Being like Che, today and tomorrow
On the 52nd anniversary of Ernesto Guevara’s death, we recall the question posed by Fidel: “What do we want our children to be?” And the answer: “…Like Che”
Author: Dilbert Reyes Rodríguez | email@example.com
october 8, 2019 10:10:56
“I am” or “I will be” is perhaps the most recurrent personal dilemma, in terms of revolutionary ethics, that Che’s memory provokes.
This challenging question weighs heavy in the hearts of conscious individuals, well aware of the living force of Ernesto Guevara’s impeccable example.
It is clear, first of all, that this is not a question for everyone, since he does not mean the same thing for everyone. A man becomes a symbol only for those who share his dreams, while for others he is simply an historical figure, albeit a renowned one.
Che speaks to us in many ways, as a legend, a leader, soldier, companion, father, a natural man.
Nothing in his life or work needs an explication to defend its value. He did not need it when he was alive, when his posture and acts spoke for themselves, even as a developing young man. Much less later, after his ascension from the world of the living, to that of those who live forever.

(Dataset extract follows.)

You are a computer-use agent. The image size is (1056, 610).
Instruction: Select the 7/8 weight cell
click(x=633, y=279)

From Rosario’s boy to Bolivia’s guerrilla leader, he constantly took on colossal challenges. He responded to his asthma by climbing mountains. To heal the sick? He swam across a jungle river. To understand the pain of his people? He rode a motorcycle across the feverish continent. To help remedy this pain? He gave himself in battle, embarked on an overloaded yacht, fought, and succeeded, making the Revolution that would begin the continental rebellion, in which he already knew he would die.
His unreachable, impossible goals were as legendary as the man, but nonetheless, for mortal revolutionaries who understand him, he left an ample legacy of challenges for daily practice, a framework for the human and the virtuous.

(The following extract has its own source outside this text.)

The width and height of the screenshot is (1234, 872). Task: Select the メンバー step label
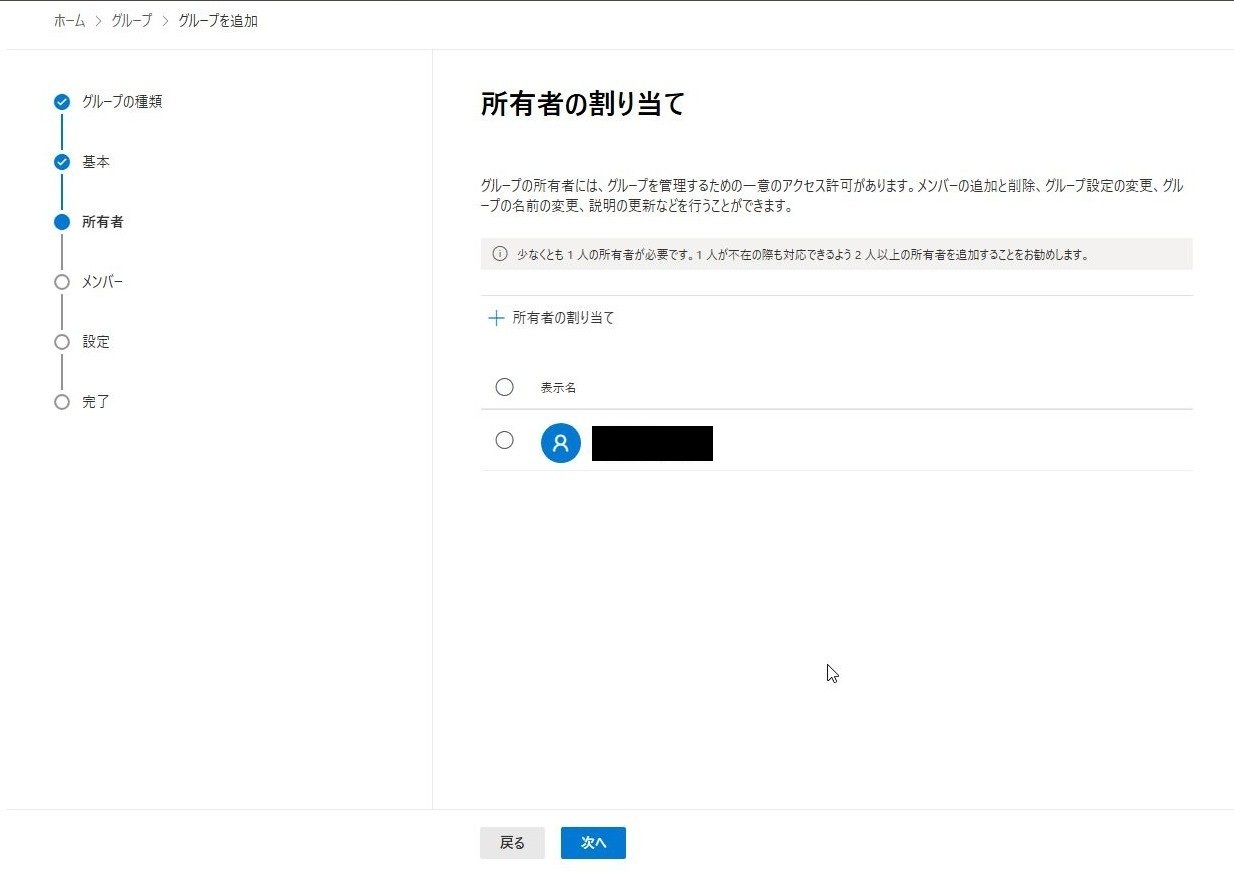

Fidel posed the question: “What do we want our children to be?” – those who we are now, and our own. “We want them to be like Che.”

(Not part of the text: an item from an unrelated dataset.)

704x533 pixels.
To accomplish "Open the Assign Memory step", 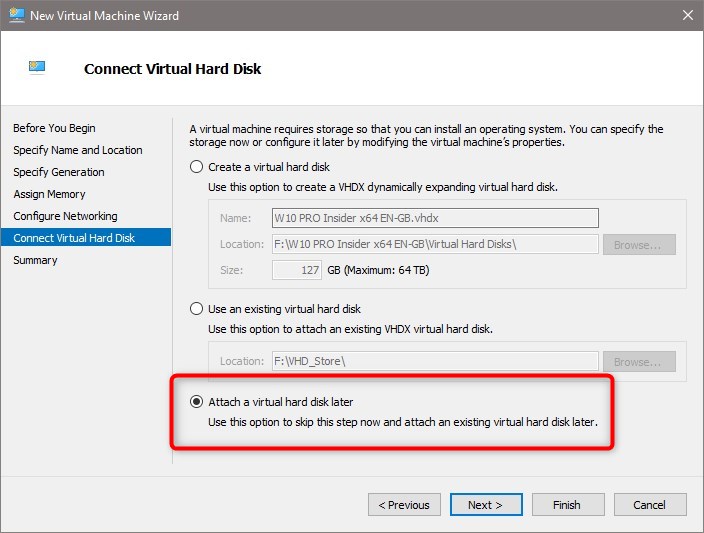I will [49, 194].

This is the issue today: Asking ourselves if we are or will be like him, is to understand that the question is not to choose today or tomorrow, but to always be frank, bold, industrious, supportive, critical, decisive, and of course, sensitive dreamers committed to the common good, because seeking individual happiness in itself is not genuine. It is only true when, like the world’s eternal guerrilla, it has a collective soul and a vocation for humanity.